• What needs to be done:
The answer must consist solely of the lines from the one with "Image resolution: width=600" through the last line of the data, copied exactly, with no pictures.

Saved entries:
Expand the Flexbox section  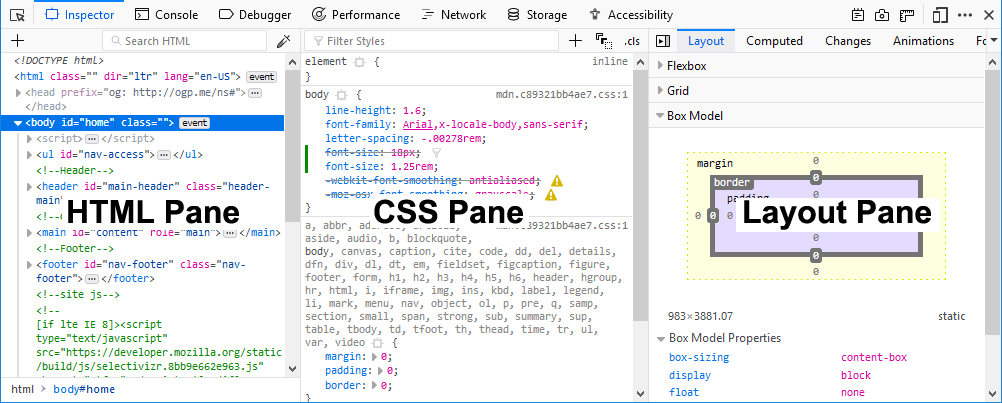[660, 66]
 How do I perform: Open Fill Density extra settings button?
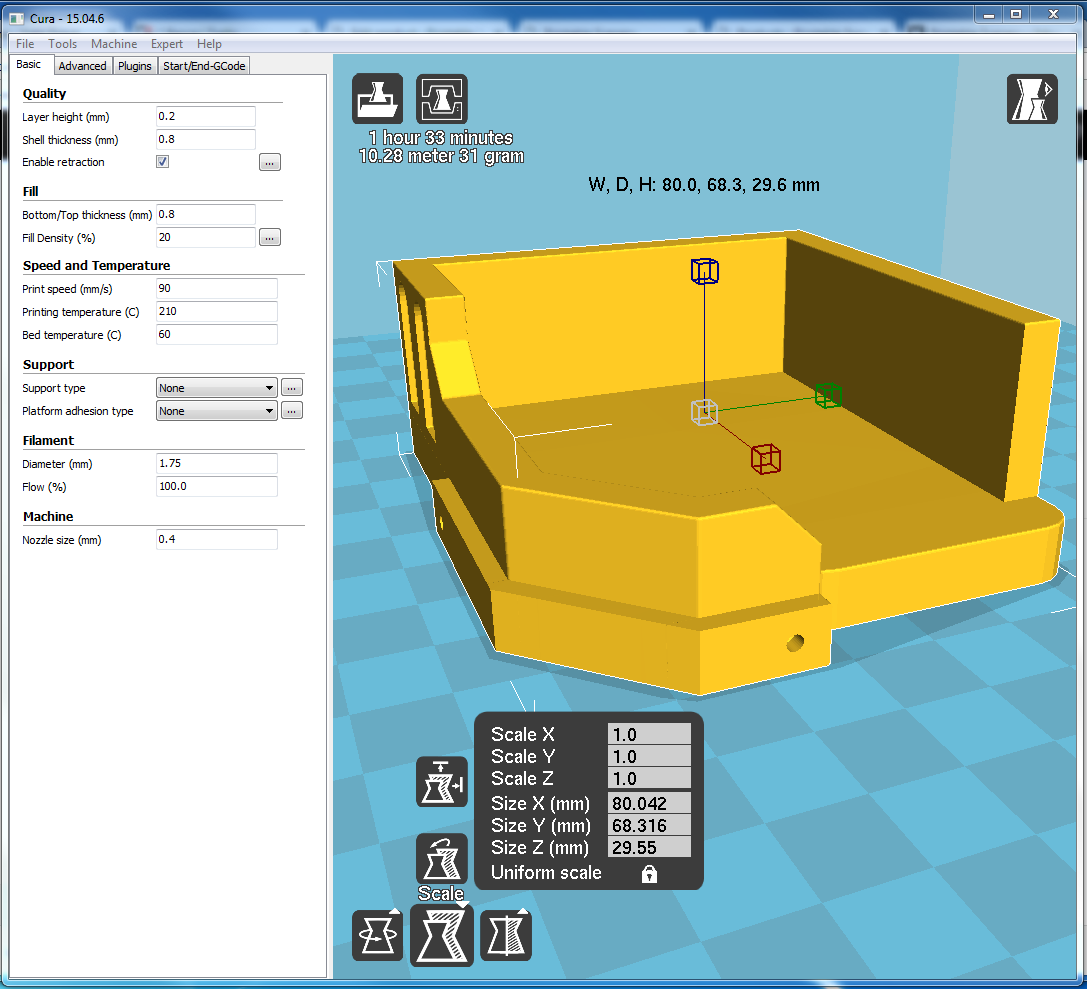270,238
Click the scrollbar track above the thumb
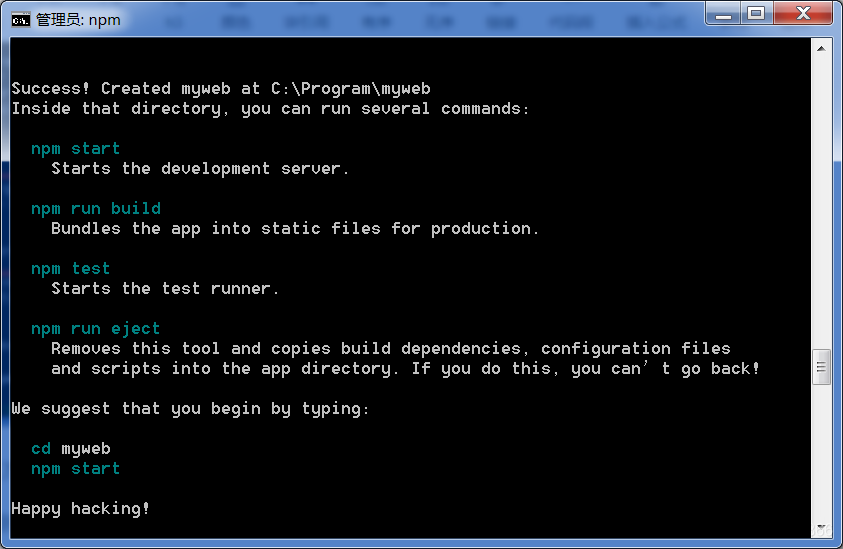 click(821, 200)
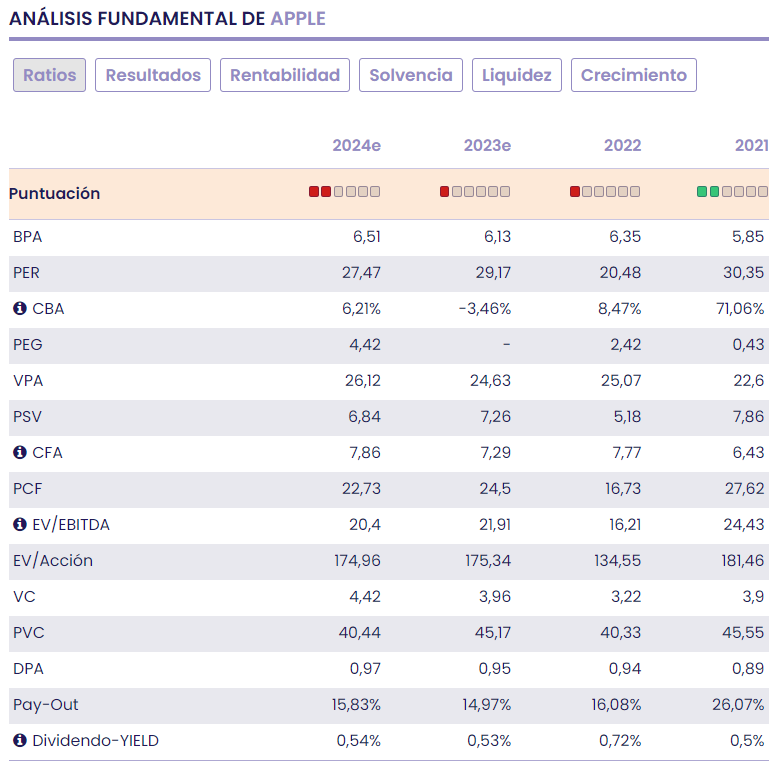This screenshot has width=780, height=776.
Task: Click the info icon next to CBA
Action: click(x=19, y=309)
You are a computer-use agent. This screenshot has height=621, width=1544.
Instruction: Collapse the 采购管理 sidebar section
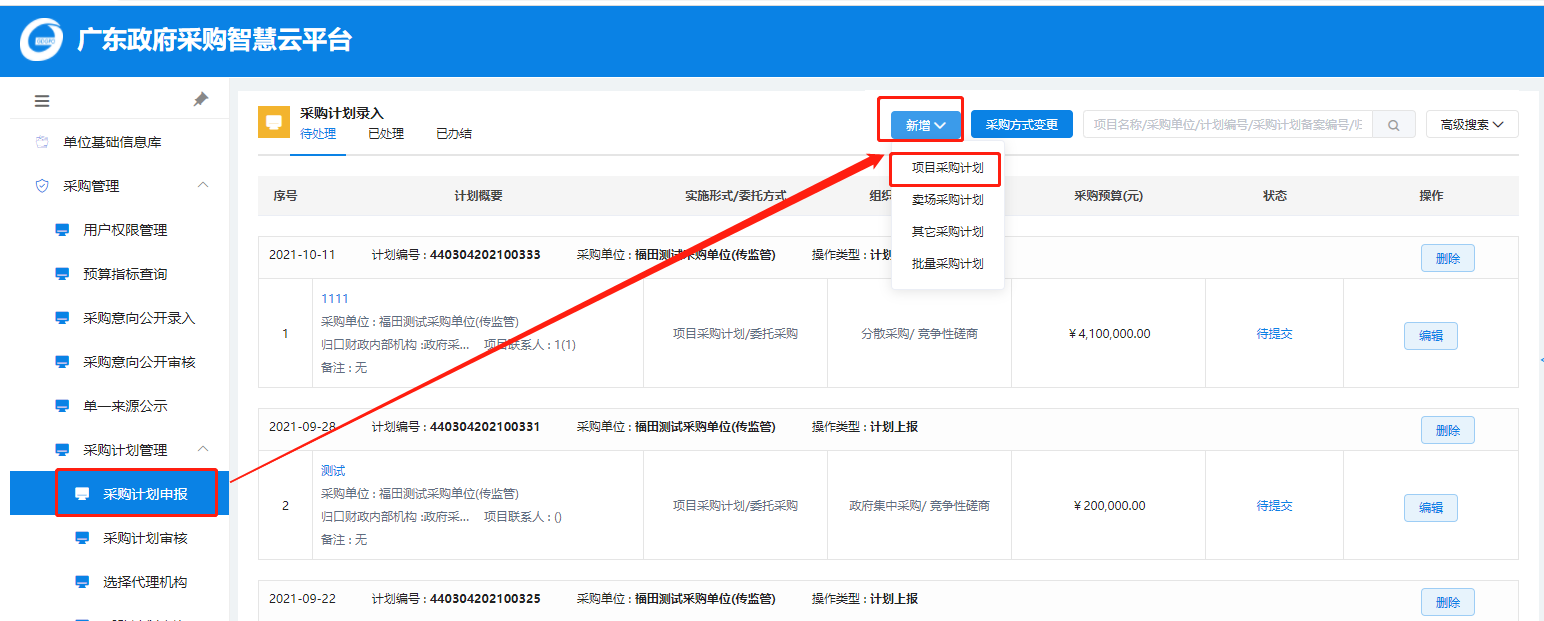point(203,186)
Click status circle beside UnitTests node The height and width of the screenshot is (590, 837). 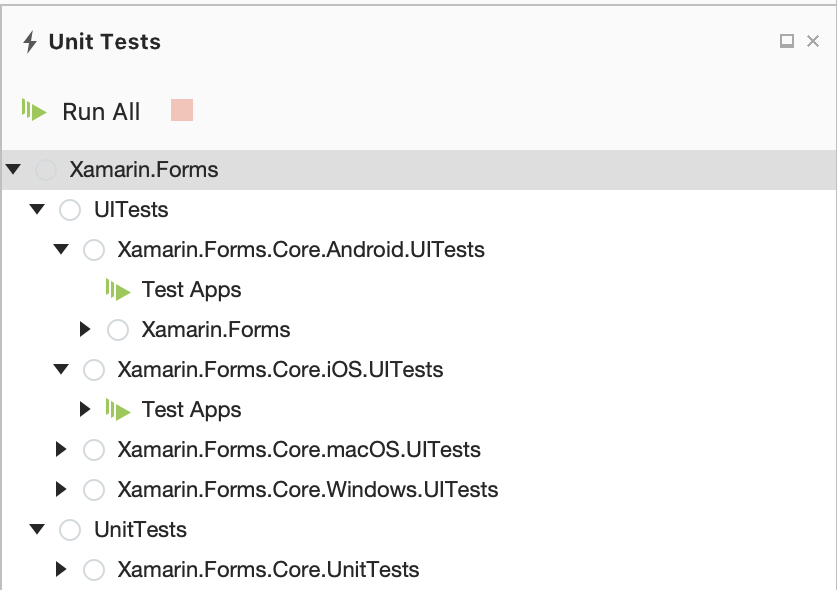pos(70,530)
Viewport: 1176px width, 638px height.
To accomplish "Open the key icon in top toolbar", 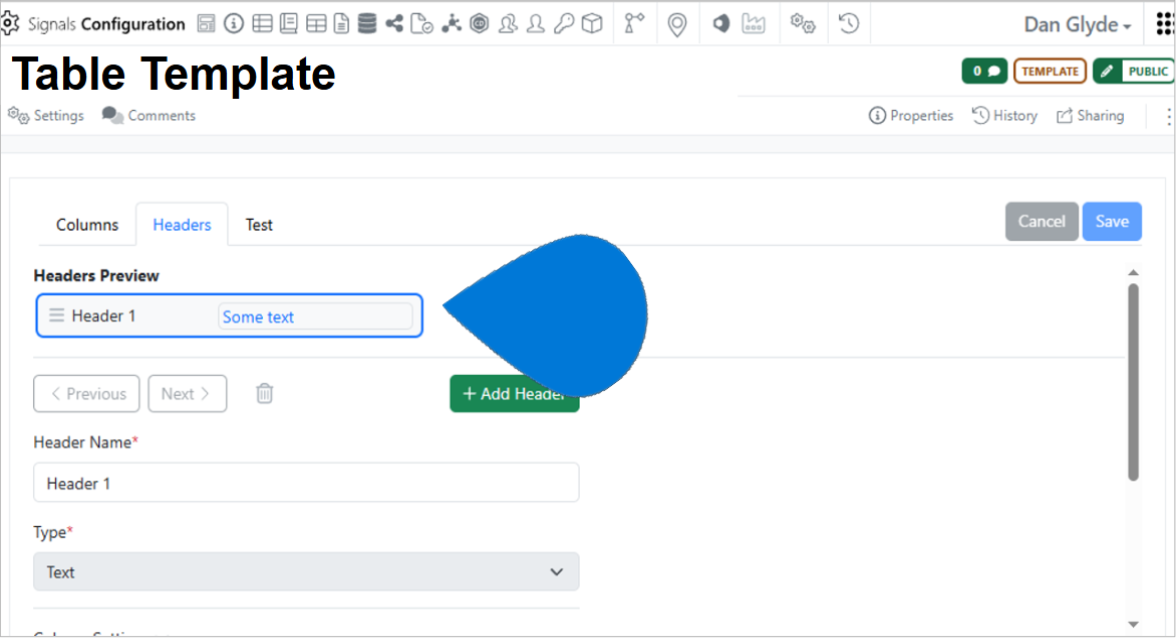I will (x=564, y=23).
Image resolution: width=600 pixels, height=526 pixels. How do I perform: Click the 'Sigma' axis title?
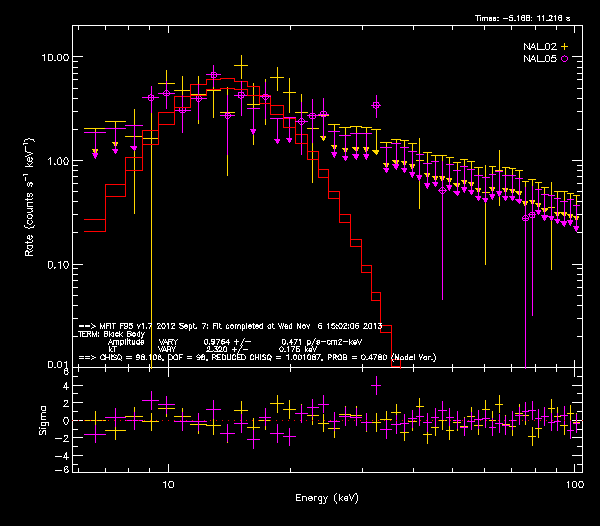(42, 420)
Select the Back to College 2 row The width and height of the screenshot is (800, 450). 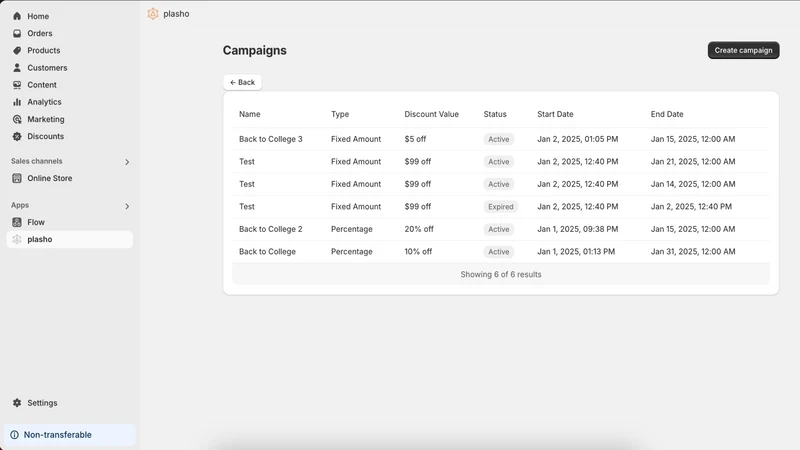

• Exercise solution:
Image resolution: width=600 pixels, height=526 pixels. How do I perform: Click the 'Sigma' axis title?
(42, 420)
Select the Back to College 2 row The width and height of the screenshot is (800, 450). 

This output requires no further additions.